Class PKCS7SignatureHandler.ValidationInformation

    • Method Detail

      • getCRLs

        public List<X509CRL> getCRLs()
        Return the full list of CRLs used to validate this signature, or an empty list if there are none.
      • getOCSPResponses

        public List<PKCS7SignatureHandler.OCSPResponse> getOCSPResponses()
        Return the full list of OCSP responses used to validate this signature, or an empty list if there are none.
      • getTime

        public Calendar getTime()
        Return the time the validation was performed at. For an initial Validation, this is the same as FormSignature.getSignDate().

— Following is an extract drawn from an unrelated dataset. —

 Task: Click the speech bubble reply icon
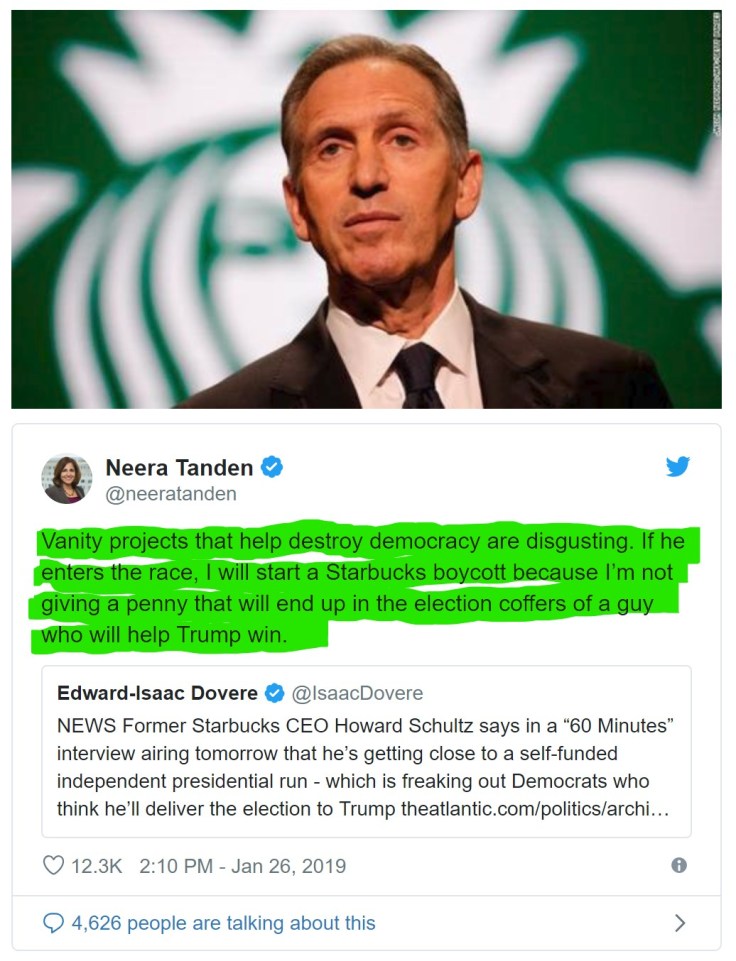pos(53,922)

For any subsequent validations, this time is not usually asserted in any cryptographically assured way, so this value is just an indication.
      • isInitial

        public boolean isInitial()
        Return true if this Validation was added at the time of signing (technically, if it was included as part of the id-adbe-revocationInfoArchival attribute in the PKCS#7 object). If it is, it will automatically be verified as part of the signature verification
      • isComplete

        public boolean isComplete​(KeyStore keystore)
                           throws GeneralSecurityException

        Verify the validation information as correct, and return true if it includes all the information to validate the signature. If a KeyStore is supplied, it is presumed to contain the list of trusted roots: the certificate chains in the PDF must be validated to one of those roots to be trusted. If keystore is null, then any self-signed root is presumed to be trusted.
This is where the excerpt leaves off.